Future-Proofing Hotels
The partnership is key to how the two companies look at deals.
For example, Green said, Chesapeake brings the ability to get in on the ground floor of a deal to optimize operations through building layout.
“A lot of times operators are handed nightmares,” he said. “For example, the kitchen isn’t accessible by the rooftop bar. We can help get these things done in advance, and that’s what Tony really saw in us.”
The two also think a lot about how the pandemic permanently changed travel behavior and how hotels operate.
“We’ve been talking about what’s changing with housekeeping, for example,” Green said. “As brands move to optional housekeeping, we talk about what the capacity need is on guestroom floors for towel storage and how you reformat housekeeping if you are going to be doing more of a delivery service than stocking for full-blown housekeeping. Is there less need for chemical storage and more for towel and amenity stocking if we’ll be moving to more of a DoorDash model of delivering towels and amenities?”
Green said they also consider changes in the back of house areas, particularly the sales offices for full-service hotels.
“Do we move to more collaborative office space? Will sales come back more segmented? What does the sales office look like now?” he asked.
Green and Stacy are aligned on the need for great indoor/outdoor gathering space and food and beverage.
“Giving guests a great space with energy is what we’re all about,” Stacy said. “We’ve always loved indoor/outdoor spaces and are focused on being able to give that to guests, whether it’s on the street or on the roof.”

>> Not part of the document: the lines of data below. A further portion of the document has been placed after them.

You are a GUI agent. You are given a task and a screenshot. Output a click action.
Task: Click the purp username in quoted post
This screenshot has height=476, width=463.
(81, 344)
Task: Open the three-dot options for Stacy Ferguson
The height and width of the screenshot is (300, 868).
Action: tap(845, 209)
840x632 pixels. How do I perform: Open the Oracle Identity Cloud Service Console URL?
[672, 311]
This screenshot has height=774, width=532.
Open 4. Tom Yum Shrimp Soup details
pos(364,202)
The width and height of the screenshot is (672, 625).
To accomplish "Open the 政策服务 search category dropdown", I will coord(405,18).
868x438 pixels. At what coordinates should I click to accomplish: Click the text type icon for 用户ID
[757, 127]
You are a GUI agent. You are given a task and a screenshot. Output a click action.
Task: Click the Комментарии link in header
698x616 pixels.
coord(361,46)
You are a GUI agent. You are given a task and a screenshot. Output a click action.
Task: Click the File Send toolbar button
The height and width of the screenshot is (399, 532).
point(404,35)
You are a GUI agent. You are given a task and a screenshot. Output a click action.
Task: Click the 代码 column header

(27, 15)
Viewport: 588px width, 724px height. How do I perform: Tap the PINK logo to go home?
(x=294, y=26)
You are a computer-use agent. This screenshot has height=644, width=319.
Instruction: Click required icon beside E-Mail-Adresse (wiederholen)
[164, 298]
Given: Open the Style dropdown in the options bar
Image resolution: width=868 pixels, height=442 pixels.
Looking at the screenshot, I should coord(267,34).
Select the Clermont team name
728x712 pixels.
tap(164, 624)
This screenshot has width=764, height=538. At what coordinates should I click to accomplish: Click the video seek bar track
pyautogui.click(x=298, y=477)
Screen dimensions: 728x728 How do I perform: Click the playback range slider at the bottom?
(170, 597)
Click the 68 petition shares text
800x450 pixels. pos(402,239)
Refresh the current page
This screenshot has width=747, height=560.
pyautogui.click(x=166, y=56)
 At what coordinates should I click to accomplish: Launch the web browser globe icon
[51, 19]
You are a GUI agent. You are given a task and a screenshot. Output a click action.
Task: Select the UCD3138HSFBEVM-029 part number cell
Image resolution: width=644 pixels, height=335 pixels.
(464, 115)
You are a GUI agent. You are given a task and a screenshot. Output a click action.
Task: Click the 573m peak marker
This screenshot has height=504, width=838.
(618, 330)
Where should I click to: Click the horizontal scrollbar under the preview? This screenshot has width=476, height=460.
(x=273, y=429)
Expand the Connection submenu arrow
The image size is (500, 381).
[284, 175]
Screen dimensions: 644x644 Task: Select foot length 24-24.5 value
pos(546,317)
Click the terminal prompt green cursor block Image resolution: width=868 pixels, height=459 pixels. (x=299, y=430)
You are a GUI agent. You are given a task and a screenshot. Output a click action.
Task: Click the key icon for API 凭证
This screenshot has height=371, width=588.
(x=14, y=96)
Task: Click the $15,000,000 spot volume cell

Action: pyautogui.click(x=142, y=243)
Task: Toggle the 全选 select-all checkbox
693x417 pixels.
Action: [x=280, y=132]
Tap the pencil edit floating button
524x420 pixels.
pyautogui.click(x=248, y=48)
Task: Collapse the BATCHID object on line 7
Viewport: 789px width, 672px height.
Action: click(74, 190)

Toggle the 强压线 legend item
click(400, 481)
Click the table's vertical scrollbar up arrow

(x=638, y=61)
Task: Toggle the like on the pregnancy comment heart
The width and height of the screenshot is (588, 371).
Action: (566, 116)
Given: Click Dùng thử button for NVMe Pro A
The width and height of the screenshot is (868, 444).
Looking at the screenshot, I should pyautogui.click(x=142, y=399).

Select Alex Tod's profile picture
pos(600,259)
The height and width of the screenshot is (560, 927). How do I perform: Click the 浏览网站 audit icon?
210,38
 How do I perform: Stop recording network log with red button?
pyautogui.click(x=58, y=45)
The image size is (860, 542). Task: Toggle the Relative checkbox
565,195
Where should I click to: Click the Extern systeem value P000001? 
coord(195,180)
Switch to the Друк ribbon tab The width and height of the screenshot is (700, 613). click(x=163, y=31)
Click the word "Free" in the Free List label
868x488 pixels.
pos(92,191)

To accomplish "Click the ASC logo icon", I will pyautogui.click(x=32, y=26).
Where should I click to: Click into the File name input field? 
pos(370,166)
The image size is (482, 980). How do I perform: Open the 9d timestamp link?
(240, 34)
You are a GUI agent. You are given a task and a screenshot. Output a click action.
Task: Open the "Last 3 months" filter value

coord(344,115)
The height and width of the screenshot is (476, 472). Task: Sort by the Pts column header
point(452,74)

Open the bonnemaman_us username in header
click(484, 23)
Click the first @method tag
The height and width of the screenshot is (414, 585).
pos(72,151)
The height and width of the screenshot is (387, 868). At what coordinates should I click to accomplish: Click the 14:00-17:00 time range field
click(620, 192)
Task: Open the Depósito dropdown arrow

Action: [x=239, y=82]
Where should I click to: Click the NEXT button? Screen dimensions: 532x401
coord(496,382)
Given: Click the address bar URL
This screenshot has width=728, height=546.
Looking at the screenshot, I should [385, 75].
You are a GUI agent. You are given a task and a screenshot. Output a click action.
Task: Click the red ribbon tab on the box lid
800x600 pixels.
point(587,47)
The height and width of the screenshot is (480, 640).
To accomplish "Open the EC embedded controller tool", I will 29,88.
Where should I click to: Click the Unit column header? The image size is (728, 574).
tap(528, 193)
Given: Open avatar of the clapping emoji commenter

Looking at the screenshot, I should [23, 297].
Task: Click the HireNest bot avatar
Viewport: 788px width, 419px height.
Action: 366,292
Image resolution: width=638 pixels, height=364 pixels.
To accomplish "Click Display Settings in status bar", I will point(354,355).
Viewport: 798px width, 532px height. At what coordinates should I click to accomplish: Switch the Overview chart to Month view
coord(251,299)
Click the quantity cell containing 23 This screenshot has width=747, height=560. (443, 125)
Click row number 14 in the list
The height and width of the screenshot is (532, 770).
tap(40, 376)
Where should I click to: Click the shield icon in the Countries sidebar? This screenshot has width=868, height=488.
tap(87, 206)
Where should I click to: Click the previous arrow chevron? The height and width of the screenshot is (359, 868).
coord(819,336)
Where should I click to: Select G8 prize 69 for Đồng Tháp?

Green said “F&B is back with a vengeance."
"There’s revenge travel, and also apparently revenge eating and drinking,” he said.
“At times, we questioned whether we need fewer tables and less space in [food and beverage] outlets, and we decided that we need to do it even better. If we’re going to leverage what we have to have in [average daily rate], the [food and beverage] experience has to be completely elevated, seamless and efficient.”